117,Western Europe,Other,19
118,Western Europe,Radiological,2
119,Western Europe,Sabotage Equipment,10
120,Western Europe,Unknown,800


In [91]:
# Display a heatmap to analyze regions vs weapon types
heatmap = px.density_heatmap(df_method, 
                         x="region", 
                         y="weapon", 
                         z="count",
                         color_continuous_scale="oryel")

heatmap.update_layout(
    title="Occurrences des types d'armes par région",
    xaxis={'categoryorder':'total descending'}, 
    yaxis={'categoryorder':'total descending'}, 
    height=800
)

heatmap.show()

There is no clear difference.

### Does it differ in time?

In [92]:
# Group years in decades for a better analysis and visibility
df["decade"] = df["year"].apply(lambda x: 1970 if x < 1980 else 
                                                  1980 if x < 1990 else 
                                                  1990 if x < 2000 else 
                                                  2000 if x < 2010 else 2010)

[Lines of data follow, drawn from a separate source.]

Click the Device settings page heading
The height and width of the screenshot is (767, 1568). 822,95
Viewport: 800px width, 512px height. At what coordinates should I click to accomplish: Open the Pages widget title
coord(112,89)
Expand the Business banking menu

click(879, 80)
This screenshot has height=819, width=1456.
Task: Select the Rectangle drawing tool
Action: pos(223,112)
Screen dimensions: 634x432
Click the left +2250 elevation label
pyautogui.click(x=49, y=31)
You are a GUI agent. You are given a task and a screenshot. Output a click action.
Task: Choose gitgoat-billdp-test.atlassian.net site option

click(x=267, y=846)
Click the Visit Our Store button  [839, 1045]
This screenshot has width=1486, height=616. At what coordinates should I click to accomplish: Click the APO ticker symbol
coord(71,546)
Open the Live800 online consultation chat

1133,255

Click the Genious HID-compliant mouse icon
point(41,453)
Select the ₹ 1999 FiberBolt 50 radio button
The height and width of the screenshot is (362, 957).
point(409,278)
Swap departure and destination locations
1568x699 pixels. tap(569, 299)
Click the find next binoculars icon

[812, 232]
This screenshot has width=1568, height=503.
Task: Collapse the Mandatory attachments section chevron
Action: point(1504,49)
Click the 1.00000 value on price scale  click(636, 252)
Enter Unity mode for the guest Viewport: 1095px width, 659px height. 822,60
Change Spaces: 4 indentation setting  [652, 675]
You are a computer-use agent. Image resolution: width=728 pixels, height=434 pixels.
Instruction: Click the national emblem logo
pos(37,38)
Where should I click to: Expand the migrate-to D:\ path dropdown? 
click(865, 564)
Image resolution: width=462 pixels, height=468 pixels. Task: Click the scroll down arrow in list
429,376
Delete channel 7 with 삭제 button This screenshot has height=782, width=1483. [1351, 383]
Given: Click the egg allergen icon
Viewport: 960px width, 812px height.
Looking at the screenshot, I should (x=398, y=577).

df_date = df.groupby(["decade", "weapon"]).size().reset_index(name='count')

df_date.head()

Unnamed: 0,decade,weapon,count
0,1970,Chemical,26
1,1970,Explosives,4277
2,1970,Fake Weapons,3
3,1970,Firearms,2916
4,1970,Incendiary,1203


In [93]:
# Display a bar chart to see weapon type through decades
fig_date = px.bar(df_date, x="decade", y="count",
                    color="weapon",
                    barmode="group",
                    height=500, 
                    width=1000)
fig_date.show()

Firearms were pratically as used as explosives from 1970 to 1990. From 2000 explosives were the main weapon type.